Here are three great internet resources for planning and planting riparian buffers for healthy waterways:
Cuyahoga River Community Planning Organization:
Guidelines for Riparian Buffers and Stream Restoration from the USDA
A plethora of stream restoration information from the USDA
Protecting Our Waterways: Creating a Successful Riparian Buffer from the Dan River Basin Association
Filter- it removes harmful substances from runoff or changes them into less harmful substances so they don’t contaminate our water
Transformer- it can change a unhealthy waterway into a healthy waterway
Rumble Strip- it slows down water to mitigate erosion
Bucket- it holds nutrients that otherwise might end up in the river causing algal blooms
Home- it houses terrestrial/aquatic plants and animals
Breakfast Lunch and Dinner- it contains trees that provide falling leaves and falling insects which are the food base for the aquatic ecosystem
Highway and Roadside Inn- it provides travel corridors for wildlife to move from place to place and provides cover for rest, water and food
Pillow- it provides cover for rest, water and food for migrating birds
A pair of Sunglasses and or an Ice Pack- it contains large trees that shade and protect from the Sun, cooling waters which increases oxygen to support fish and other aquatic life
What do Riparian Buffers consist of?
Riparian buffers consist of native vegetation zones that help protect the water from too much sun and adjacent land use.

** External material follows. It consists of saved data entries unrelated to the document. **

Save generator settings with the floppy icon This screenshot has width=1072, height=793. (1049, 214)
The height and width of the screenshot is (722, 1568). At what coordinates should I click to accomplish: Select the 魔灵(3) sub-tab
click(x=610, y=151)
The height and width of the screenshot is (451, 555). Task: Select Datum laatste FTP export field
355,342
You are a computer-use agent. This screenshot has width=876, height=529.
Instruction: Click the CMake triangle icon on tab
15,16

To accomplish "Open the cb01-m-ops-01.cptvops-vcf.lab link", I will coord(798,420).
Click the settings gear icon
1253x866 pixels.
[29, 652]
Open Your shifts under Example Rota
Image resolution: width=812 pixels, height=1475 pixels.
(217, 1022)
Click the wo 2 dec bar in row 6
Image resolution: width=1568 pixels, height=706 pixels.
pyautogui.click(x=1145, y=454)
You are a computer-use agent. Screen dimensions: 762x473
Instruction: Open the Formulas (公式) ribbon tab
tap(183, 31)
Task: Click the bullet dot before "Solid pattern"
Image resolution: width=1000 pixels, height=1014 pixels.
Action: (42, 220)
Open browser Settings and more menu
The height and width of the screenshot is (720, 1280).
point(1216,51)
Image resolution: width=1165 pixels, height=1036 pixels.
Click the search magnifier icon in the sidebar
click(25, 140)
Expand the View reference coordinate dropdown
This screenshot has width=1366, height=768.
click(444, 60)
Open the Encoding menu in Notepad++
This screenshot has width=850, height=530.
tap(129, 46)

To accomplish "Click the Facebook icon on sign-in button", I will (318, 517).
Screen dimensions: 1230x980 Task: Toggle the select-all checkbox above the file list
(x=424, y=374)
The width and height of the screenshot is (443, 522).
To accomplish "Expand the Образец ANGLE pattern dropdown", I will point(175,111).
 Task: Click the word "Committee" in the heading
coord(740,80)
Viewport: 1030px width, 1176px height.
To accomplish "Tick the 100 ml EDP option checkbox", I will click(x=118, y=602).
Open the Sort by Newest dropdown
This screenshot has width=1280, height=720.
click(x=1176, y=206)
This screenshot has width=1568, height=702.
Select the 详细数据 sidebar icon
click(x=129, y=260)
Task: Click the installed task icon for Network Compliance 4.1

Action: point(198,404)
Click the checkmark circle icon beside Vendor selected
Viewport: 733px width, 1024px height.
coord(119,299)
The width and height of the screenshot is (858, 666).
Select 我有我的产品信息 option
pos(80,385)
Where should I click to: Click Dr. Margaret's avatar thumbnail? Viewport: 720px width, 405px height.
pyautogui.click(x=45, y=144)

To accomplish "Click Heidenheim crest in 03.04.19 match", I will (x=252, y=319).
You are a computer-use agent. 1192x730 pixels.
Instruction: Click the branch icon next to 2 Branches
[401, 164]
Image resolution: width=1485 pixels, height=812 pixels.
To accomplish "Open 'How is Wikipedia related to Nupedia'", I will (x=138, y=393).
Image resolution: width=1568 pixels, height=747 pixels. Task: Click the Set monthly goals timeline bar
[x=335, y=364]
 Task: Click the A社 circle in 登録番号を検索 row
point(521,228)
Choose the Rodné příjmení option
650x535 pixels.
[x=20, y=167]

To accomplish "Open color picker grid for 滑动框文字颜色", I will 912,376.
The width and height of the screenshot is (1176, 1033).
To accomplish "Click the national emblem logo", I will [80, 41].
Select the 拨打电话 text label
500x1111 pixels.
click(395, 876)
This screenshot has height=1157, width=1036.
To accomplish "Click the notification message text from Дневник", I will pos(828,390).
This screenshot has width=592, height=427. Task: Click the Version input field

These vegetative zones will be different depending on the body of water they are protecting, the land's physical attributes surrounding the water and the land use that is nearby. In our area one of the biggest needs is to buffer agricultural use. The Middle River is over 70 miles long and has many tributaries running through some very dynamic agricultural land. The buffers for the Middle River should include large trees right on the bank next to the river then understory trees and shrubs that fill in gaps in the overstory trees. Behind the overstory and understory trees there should be a zone of grasslands. Best practices for planning as well as the planting of Riparian Buffers is covered in the links below.
Sometimes called a stream buffer or riparian zone.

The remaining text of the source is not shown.